■ Task requirements
Copy out all of the data below exactly, so that no word differs from the original.

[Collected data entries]

•••••

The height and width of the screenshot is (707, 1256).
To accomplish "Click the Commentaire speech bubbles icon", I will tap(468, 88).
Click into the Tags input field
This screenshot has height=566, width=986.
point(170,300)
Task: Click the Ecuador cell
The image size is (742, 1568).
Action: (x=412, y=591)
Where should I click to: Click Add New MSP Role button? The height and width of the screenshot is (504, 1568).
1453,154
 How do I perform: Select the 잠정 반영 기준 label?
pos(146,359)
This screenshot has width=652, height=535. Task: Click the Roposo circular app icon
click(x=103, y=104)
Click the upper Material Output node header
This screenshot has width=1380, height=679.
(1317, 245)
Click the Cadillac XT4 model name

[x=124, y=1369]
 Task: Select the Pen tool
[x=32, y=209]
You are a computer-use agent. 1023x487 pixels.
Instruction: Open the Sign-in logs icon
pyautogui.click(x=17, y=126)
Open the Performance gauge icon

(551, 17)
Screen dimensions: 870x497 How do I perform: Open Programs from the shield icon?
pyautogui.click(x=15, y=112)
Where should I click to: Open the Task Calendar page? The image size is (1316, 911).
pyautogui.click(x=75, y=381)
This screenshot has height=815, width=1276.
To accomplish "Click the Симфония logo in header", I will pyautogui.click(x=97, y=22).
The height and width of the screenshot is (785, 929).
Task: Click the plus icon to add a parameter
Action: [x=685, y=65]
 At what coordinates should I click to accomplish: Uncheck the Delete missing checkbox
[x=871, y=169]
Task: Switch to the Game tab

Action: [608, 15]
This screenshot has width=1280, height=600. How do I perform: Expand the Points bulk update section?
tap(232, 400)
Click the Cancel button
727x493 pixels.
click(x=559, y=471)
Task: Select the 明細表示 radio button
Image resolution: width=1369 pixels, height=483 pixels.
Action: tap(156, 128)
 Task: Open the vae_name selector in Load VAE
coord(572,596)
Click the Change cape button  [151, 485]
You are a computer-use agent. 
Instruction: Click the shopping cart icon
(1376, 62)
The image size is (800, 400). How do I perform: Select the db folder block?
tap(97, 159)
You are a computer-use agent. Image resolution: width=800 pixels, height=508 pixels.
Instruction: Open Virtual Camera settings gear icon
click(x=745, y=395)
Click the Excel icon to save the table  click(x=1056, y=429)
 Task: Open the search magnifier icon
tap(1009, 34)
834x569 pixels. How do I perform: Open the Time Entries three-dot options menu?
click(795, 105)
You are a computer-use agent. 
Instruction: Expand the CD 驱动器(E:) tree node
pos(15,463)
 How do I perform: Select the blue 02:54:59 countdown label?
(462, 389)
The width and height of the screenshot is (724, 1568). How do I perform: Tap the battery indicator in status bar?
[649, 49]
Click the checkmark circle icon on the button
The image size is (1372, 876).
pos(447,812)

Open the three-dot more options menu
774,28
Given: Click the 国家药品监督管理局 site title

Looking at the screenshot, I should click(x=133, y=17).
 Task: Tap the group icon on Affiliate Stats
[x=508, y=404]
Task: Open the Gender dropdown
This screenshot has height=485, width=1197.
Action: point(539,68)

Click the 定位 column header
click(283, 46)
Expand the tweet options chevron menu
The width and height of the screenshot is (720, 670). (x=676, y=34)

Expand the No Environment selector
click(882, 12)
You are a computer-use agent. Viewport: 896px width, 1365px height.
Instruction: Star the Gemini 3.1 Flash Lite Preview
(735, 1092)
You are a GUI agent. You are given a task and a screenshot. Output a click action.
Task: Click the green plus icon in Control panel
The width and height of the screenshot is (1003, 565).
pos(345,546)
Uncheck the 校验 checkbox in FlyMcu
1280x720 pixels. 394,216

•••••

■ Response
The height and width of the screenshot is (707, 1256).
To accomplish "Click the Commentaire speech bubbles icon", I will tap(468, 88).
Click into the Tags input field
This screenshot has height=566, width=986.
point(170,300)
Task: Click the Ecuador cell
The image size is (742, 1568).
Action: (x=412, y=591)
Where should I click to: Click Add New MSP Role button? The height and width of the screenshot is (504, 1568).
1453,154
 How do I perform: Select the 잠정 반영 기준 label?
pos(146,359)
This screenshot has width=652, height=535. Task: Click the Roposo circular app icon
click(x=103, y=104)
Click the upper Material Output node header
This screenshot has width=1380, height=679.
(1317, 245)
Click the Cadillac XT4 model name

[x=124, y=1369]
 Task: Select the Pen tool
[x=32, y=209]
You are a computer-use agent. 1023x487 pixels.
Instruction: Open the Sign-in logs icon
pyautogui.click(x=17, y=126)
Open the Performance gauge icon

(551, 17)
Screen dimensions: 870x497 How do I perform: Open Programs from the shield icon?
pyautogui.click(x=15, y=112)
Where should I click to: Open the Task Calendar page? The image size is (1316, 911).
pyautogui.click(x=75, y=381)
This screenshot has height=815, width=1276.
To accomplish "Click the Симфония logo in header", I will pyautogui.click(x=97, y=22).
The height and width of the screenshot is (785, 929).
Task: Click the plus icon to add a parameter
Action: [x=685, y=65]
 At what coordinates should I click to accomplish: Uncheck the Delete missing checkbox
[x=871, y=169]
Task: Switch to the Game tab

Action: [608, 15]
This screenshot has width=1280, height=600. How do I perform: Expand the Points bulk update section?
tap(232, 400)
Click the Cancel button
727x493 pixels.
click(x=559, y=471)
Task: Select the 明細表示 radio button
Image resolution: width=1369 pixels, height=483 pixels.
Action: tap(156, 128)
 Task: Open the vae_name selector in Load VAE
coord(572,596)
Click the Change cape button  [151, 485]
You are a computer-use agent. 
Instruction: Click the shopping cart icon
(1376, 62)
The image size is (800, 400). How do I perform: Select the db folder block?
tap(97, 159)
You are a computer-use agent. Image resolution: width=800 pixels, height=508 pixels.
Instruction: Open Virtual Camera settings gear icon
click(x=745, y=395)
Click the Excel icon to save the table  click(x=1056, y=429)
 Task: Open the search magnifier icon
tap(1009, 34)
834x569 pixels. How do I perform: Open the Time Entries three-dot options menu?
click(795, 105)
You are a computer-use agent. 
Instruction: Expand the CD 驱动器(E:) tree node
pos(15,463)
 How do I perform: Select the blue 02:54:59 countdown label?
(462, 389)
The width and height of the screenshot is (724, 1568). How do I perform: Tap the battery indicator in status bar?
[649, 49]
Click the checkmark circle icon on the button
The image size is (1372, 876).
pos(447,812)

Open the three-dot more options menu
774,28
Given: Click the 国家药品监督管理局 site title

Looking at the screenshot, I should click(x=133, y=17).
 Task: Tap the group icon on Affiliate Stats
[x=508, y=404]
Task: Open the Gender dropdown
This screenshot has height=485, width=1197.
Action: point(539,68)

Click the 定位 column header
click(283, 46)
Expand the tweet options chevron menu
The width and height of the screenshot is (720, 670). (x=676, y=34)

Expand the No Environment selector
click(882, 12)
You are a computer-use agent. Viewport: 896px width, 1365px height.
Instruction: Star the Gemini 3.1 Flash Lite Preview
(735, 1092)
You are a GUI agent. You are given a task and a screenshot. Output a click action.
Task: Click the green plus icon in Control panel
The width and height of the screenshot is (1003, 565).
pos(345,546)
Uncheck the 校验 checkbox in FlyMcu
1280x720 pixels. 394,216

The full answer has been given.